━━ Source data ━━

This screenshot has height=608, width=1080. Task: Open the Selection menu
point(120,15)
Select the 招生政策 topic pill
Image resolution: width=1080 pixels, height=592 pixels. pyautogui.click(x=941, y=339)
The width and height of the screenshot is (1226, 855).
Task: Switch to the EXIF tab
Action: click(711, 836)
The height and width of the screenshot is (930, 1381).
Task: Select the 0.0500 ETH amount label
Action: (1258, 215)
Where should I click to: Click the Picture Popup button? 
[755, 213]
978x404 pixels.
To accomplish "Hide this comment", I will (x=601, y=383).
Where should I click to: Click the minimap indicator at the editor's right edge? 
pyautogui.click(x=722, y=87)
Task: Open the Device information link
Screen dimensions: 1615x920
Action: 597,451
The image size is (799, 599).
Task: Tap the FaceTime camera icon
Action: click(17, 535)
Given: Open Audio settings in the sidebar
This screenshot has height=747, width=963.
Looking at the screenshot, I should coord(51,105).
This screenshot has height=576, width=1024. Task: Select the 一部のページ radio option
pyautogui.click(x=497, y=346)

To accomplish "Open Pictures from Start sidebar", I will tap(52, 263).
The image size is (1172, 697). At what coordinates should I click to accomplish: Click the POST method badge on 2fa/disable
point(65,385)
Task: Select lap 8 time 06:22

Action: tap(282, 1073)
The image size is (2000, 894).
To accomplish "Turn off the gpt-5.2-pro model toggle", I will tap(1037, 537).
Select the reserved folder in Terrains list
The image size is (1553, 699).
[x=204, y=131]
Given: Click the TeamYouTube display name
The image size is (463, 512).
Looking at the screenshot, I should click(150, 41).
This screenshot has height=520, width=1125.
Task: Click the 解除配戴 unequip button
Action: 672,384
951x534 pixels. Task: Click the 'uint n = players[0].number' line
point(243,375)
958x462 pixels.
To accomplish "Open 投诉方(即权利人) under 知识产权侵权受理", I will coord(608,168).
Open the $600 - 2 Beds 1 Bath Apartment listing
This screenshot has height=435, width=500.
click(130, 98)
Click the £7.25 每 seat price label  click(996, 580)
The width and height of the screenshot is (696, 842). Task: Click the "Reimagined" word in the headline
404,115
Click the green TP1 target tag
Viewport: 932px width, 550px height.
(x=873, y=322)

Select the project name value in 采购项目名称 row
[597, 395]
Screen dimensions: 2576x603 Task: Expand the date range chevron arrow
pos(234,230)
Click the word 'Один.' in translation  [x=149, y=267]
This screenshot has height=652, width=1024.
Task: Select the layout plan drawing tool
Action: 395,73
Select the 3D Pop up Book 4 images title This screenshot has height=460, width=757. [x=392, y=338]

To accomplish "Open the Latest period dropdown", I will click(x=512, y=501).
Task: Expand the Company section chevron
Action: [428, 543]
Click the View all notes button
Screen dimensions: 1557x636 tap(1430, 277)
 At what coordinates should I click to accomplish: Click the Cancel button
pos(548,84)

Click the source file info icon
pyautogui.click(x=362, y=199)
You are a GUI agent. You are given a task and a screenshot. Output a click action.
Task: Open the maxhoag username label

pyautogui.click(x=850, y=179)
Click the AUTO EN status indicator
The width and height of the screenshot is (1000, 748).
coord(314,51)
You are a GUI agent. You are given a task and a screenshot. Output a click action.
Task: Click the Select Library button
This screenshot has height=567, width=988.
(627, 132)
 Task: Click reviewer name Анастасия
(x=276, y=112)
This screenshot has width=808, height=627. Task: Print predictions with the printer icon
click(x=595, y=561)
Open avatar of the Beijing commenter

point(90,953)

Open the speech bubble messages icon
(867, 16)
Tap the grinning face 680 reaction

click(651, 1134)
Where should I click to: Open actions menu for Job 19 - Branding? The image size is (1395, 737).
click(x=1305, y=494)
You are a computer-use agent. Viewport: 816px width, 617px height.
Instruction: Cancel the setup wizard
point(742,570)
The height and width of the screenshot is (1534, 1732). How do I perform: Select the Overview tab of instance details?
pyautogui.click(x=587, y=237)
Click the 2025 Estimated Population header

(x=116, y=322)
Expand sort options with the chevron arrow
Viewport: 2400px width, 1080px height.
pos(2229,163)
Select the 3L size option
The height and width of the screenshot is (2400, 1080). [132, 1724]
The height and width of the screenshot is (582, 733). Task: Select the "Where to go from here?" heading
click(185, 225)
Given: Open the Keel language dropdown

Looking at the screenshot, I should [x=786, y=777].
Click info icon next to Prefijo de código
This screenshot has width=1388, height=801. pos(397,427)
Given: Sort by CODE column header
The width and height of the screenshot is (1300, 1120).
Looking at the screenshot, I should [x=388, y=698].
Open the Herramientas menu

━━━

### Problem description:
Look through the entries above. Copy each line in which the string "sidebar" occurs.

### Response below:
Given: Open Audio settings in the sidebar
To accomplish "Open Pictures from Start sidebar", I will tap(52, 263).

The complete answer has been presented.